Essential retail spaces: These include grocery stores, supermarkets, food banks, farmers’ markets and vendors who sell food, convenience stores, and other businesses that generate more than one-third of their revenue from the sale of canned food, dry goods, fresh fruits and vegetables, pet food, animal feed or supplies, fresh meats, fish, and poultry, and any other consumable food and drink products; automobile repair facilities, bike repair facilities, and retailers who generate the majority of their revenue from the sale of automobile or bike repair products; hardware stores; laundromats; and dry cleaner services.

Food and drink establishments: These are restaurants, breweries, wineries, distillers, cafes, coffee shops, or other similar establishments that offer food or drink.
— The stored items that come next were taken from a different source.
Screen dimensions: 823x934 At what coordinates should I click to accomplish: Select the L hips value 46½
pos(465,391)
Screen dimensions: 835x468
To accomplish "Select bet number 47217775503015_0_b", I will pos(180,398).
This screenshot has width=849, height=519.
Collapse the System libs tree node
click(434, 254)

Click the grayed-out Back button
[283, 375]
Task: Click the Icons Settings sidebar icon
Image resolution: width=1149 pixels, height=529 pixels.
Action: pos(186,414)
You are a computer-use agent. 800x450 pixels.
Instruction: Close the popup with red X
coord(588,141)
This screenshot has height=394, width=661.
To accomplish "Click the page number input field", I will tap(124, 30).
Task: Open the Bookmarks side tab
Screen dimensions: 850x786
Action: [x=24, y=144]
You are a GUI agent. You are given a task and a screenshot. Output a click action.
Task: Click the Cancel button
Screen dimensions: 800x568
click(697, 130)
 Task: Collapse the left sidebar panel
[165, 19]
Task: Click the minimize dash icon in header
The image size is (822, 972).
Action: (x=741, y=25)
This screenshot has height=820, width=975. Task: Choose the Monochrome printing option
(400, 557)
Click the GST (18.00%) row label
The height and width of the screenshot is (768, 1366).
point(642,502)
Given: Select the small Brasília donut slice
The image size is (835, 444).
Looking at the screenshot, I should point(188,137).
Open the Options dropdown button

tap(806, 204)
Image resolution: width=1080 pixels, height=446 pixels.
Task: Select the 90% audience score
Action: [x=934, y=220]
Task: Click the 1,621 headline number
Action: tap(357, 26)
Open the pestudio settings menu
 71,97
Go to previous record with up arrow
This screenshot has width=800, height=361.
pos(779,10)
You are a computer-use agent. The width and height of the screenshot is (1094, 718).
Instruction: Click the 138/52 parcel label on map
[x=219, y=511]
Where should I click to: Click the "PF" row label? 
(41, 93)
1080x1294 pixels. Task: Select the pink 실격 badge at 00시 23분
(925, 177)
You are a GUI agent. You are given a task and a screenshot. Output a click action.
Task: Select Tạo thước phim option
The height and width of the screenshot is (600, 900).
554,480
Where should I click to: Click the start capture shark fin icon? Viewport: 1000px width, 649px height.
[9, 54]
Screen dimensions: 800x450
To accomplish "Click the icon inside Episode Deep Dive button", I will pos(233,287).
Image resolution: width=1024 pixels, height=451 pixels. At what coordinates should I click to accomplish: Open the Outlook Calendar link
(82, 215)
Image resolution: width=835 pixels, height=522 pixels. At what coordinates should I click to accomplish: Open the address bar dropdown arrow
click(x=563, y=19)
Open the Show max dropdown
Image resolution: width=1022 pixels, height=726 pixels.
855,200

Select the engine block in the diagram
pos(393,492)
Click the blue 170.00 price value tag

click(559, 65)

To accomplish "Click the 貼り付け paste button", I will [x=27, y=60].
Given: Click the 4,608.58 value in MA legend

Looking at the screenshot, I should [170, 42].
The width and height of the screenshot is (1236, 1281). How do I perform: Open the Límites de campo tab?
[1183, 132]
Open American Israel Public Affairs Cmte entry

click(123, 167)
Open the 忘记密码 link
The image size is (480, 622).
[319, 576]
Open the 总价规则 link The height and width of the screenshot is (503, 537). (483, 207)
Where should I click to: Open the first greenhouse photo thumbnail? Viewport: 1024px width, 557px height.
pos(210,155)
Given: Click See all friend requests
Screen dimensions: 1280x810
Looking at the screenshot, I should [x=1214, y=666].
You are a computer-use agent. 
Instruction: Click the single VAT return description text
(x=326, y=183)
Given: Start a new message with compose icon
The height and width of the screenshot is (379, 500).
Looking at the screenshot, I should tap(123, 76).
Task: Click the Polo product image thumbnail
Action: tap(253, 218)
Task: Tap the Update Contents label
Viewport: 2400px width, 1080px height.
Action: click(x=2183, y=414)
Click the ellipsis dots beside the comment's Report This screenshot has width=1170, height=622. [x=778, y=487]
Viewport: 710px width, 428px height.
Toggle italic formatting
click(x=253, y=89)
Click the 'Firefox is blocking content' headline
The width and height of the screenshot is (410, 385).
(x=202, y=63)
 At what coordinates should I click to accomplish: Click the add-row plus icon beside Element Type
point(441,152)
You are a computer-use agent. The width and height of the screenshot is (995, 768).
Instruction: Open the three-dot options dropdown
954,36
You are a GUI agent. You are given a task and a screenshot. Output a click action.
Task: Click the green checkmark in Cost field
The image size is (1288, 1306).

Close-contact businesses: These are barbershops, hair salons, tattoo parlors, nail salons, spas, massage therapy services, esthetician clinics and tanning salons.

Recreational facilities: These are any publicly or privately owned facility typically or actually used for recreational activities capable of bringing persons within close proximity of one another, including aquariums, amusement parks, arcades, basketball courts, baseball fields, bowling alleys, botanical gardens, family entertainment centers, football fields, go-kart courses, golf courses, ice-skating rinks, museums with interactive displays or exhibits, miniature golf courses, ski areas, soccer fields, swimming pools, tennis courts, youth programs, guided raft tours, guided balloon tours and zoos.

Bars and clubs: These are any business that typically or actually generates more than half of its revenue from the sale of alcohol for on-premises consumption — including adult entertainment venues, nightclubs, and dance clubs, regardless of the source of their revenue.

Large entertainment venues: These are as any publicly or privately owned venue typically or actually used to host large audiences for the purposes of entertainment or amusement, including racetracks, concert venues, movie theaters, performance venues, professional sports venues and theaters.

Houses of worship: These are any church, synagogue, mosque, or other gathering space where persons congregate to exercise their religious beliefs.

Places of lodging: These are hotels, motels, RV parks, and short-term vacation rentals.

Mass gatherings: These are any public gathering, private gathering, organized event, ceremony, parade, funeral, or any other grouping that brings together a specified number of individuals in a single room or connected space, confined outdoor space, or open outdoor space. “Mass gatherings” also include coordinated events in which individuals gather in vehicles. “Mass gatherings” do not include the presence of any number of individuals where those individuals regularly reside. “Mass gathering” does not include individuals who are public officials or public employees in the course and scope of their employment.

**All other businesses: These are any entities that are not identified explicitly as an “essential business,” “house of worship,” “recreational facility,” “large entertainment venue,” “food and drink establishment,” “bars or clubs” or “place of lodging”.” Examples would include non-essential retail spaces like a clothing store, a gym, a group fitness class or a personal training service, among others.